The size of the not-reefcolony fooled them over and over again as they approached it. First they forgot that the little lights bobbing around it were full adults, not juveniles such as themselves, and they had to adjust for that. Then they noticed that many of the adults were actually swimming some ways out from the not-reefcolony’s sides and there were many closer lights at its sides that they hadn’t seen, and they had to adjust for that. Finally, they realized that they were just plain wrong about how big it was, and gave up at the precise moment its size register for them. It made them tremble – it seemed almost as big as the Godfish in that moment, though their memories told them they were liars.
Calm, soothed their guide. Calm. Follow.
By now they were close enough that their destination was visible: a large chamber near the surface of the waves that was seemingly open to the currents; the same currents that were now jostling beneath Small-five, slipping up around her sides. The waters were strange here – a few bodylengths to her right, and she was sure that she would be pushed upwards whether she liked it or not.
It was a calming place, she thought, as they were led into it. Overwhelming large, yes, but kept cozy by surprisingly calm water and the jumble and clutter of its walls; a riotous mix of different sizes and shapes of reefcolony shells. Looking at it as something-made, like all the not-a-reefcolony, it seemed intentional. Something made to seem like it wasn’t made… it made Small-five’s mind ache.
They were not alone in confusion. Their disparate cousins from the breaking of the berg were being herded in ahead and behind them, as confused and shaken as they were. Some were unknown to them – refugees from other floating ice patches?

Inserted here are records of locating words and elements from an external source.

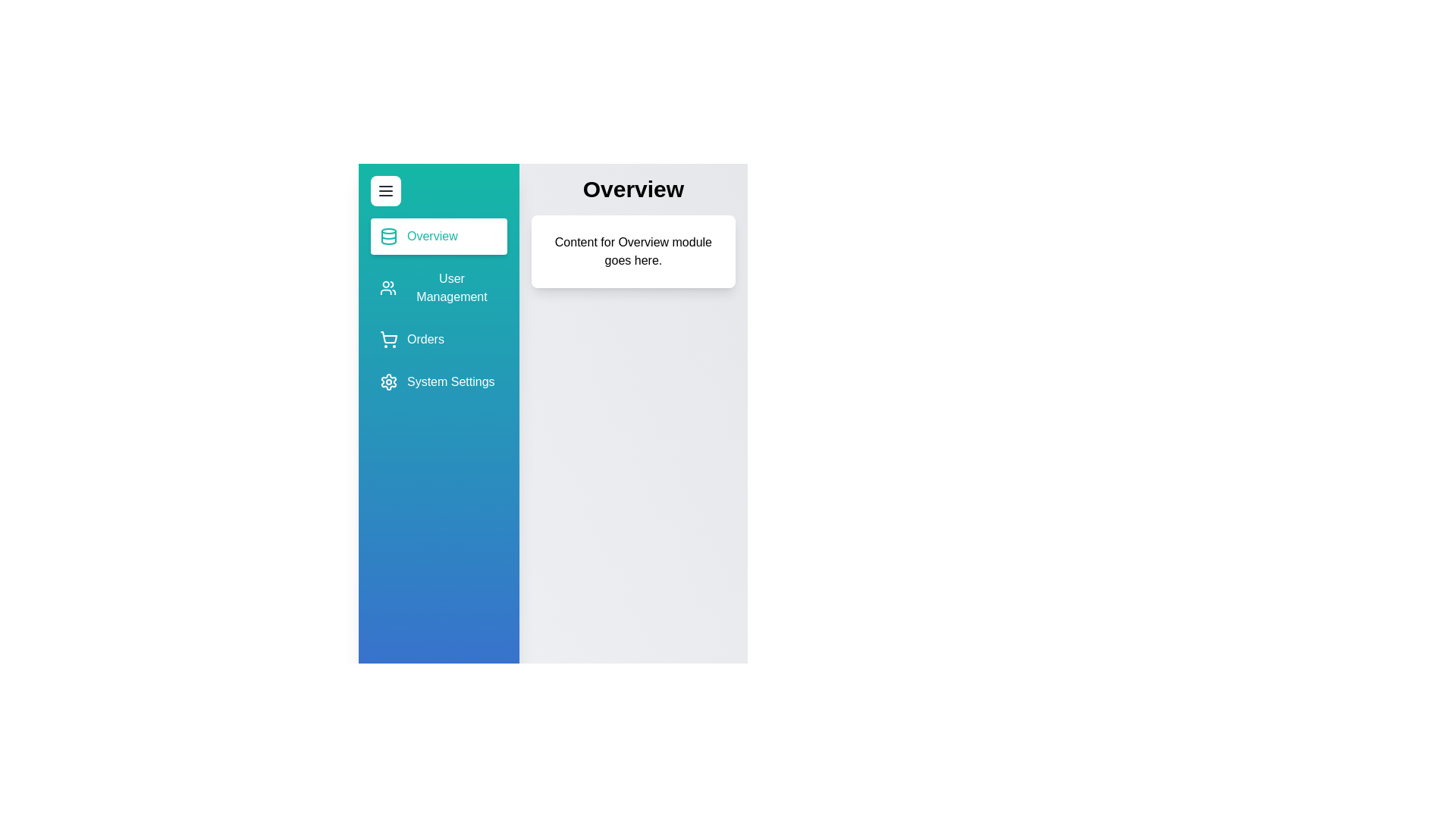 This screenshot has height=819, width=1456. I want to click on the sidebar item corresponding to System Settings, so click(438, 381).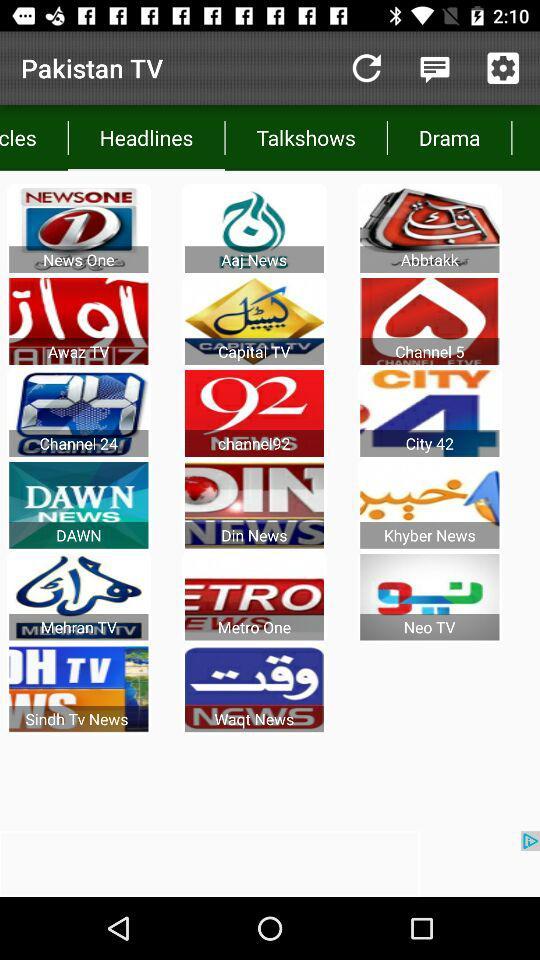  Describe the element at coordinates (434, 68) in the screenshot. I see `quote` at that location. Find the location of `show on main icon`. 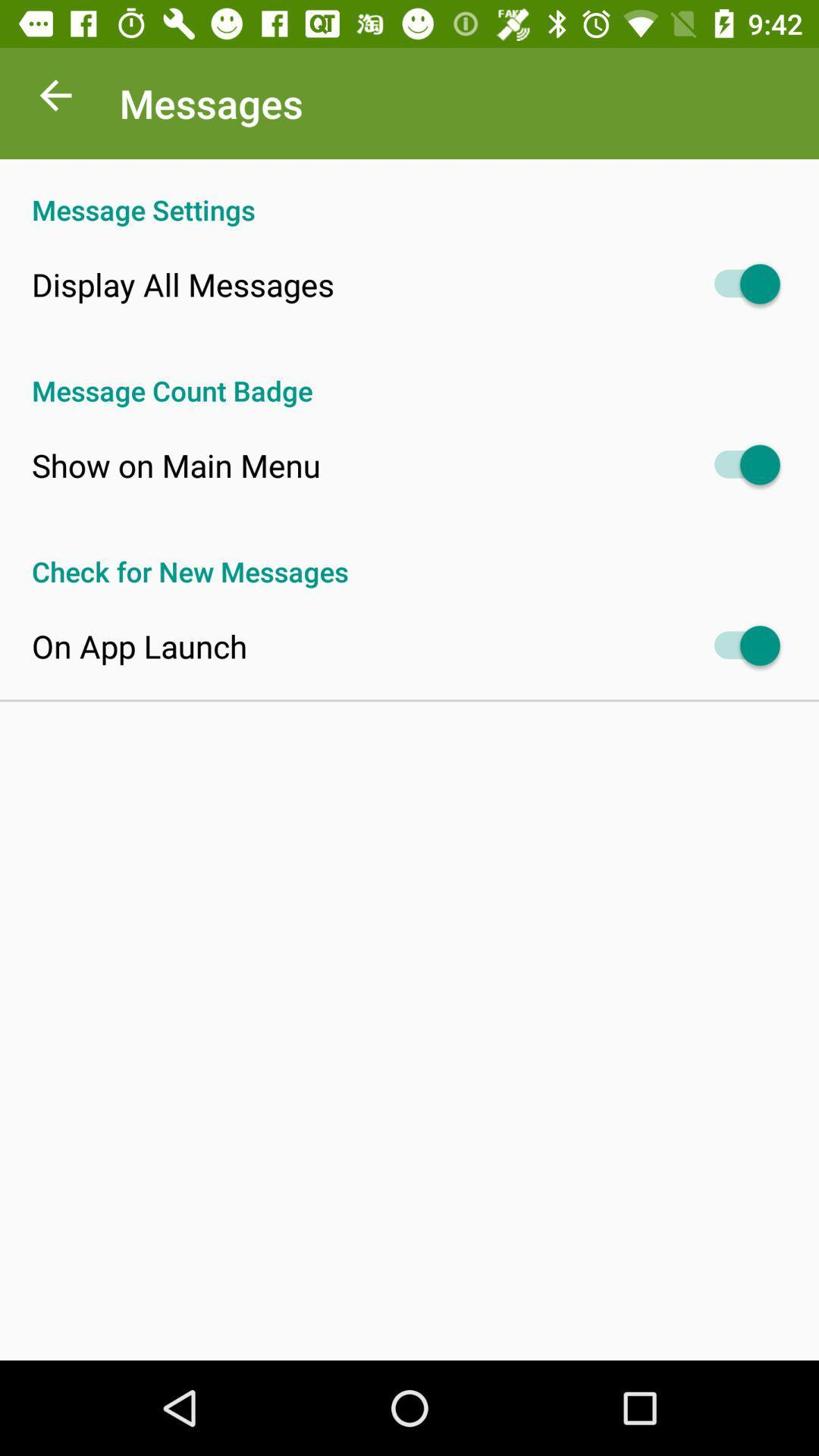

show on main icon is located at coordinates (175, 464).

They were all the same. Some a little larger, some a little smaller, but all the same: confused, interested, and a little terrified.
Calm, reassured their guide. Wait. And with that she, the aide, and the guard all turned on their sides, flicked their tails, and whisked themselves out of the chamber to hover just outside its mouth. Across its width, the rest of the escorts followed suit, and within moments it was empty except for Small-five, her sisters, and perhaps seventy more of their kind, in schools ranging from sizes two-to-five. They tried not to look at each other while looking at each other, and failed.

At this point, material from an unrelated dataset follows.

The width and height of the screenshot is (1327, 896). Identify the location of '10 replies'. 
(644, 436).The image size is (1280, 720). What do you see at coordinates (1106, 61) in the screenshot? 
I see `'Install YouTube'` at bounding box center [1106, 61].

The water moved, and the waiting adults moved aside as soft, wide-spreading glowshine filled the chamber, along with the latest of the many strange new things Small-five had seen today. She was massive; nearly half again the size of the other, already too-big adults Small-five had met; she was pale, and she was scarred, and her glowshine had turned the faintest shade of red, giving her every word a pinkish hue.

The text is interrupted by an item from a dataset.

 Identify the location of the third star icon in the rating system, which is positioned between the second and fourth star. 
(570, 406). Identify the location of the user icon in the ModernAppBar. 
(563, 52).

Every word. Small-five could understand her words. They were a little slow, and a little strange, but they were words.
Welcome-home-little-sisters-and-daughter’s -sisters, she shone. I-am-Outward-spreading-flash. You-are-safe-here. Question-you-have-next-is-‘what-is-here?’-yes?
Agreement spread across the crowd of juveniles, almost involuntarily. Outward-spreading gleamed at it.
It-is-many. Place-to-make. Place-to-think. Place-to-live. Mostly-place-is-home. Next-question-is-‘what-is-home?’-yes?
Another chorus, another happy, welcoming gleam.
Home-is-safe. Home-is-food. Home-is-family-beyond-sisters. For-you-this-moment-home-is-mostly-learning. First-thing-to-learn-is-home’s-name. Home-is-named-Far-away-light.
Surprise rippled through Outward-spreading’s audience.
Yes-home-is-named-like-person-not-like-food-or-thing. Big-person-made-from-many-little-ones. We-care-for-it-it-cares-for-us. As-we-will-care-for-you. Start-with-learning. And-learning-starts-with-talking. You-all-understand-me-as-I-speak-yes?
Agreement.
Good. Soon-you-will-understand-us-as—we—speak. First-begin-with-basics. You-remember-your-childhood-words-yes? Not-words-at-all-just-rainbows-show-of-your-thoughts-without-focus. It-is-like-but-not. Now-watch-this.
As Small-five watched Outward-spreading’s sides ripple through a slow, deliberate approximation of a single instance of adult expression, she had two more thoughts. The first was on how she could do that, and what it meant, and so on. A visible thought, a trackable one.
The second, smaller and more quiet, but not quite unnoted, was that she knew what home was now. And she was there.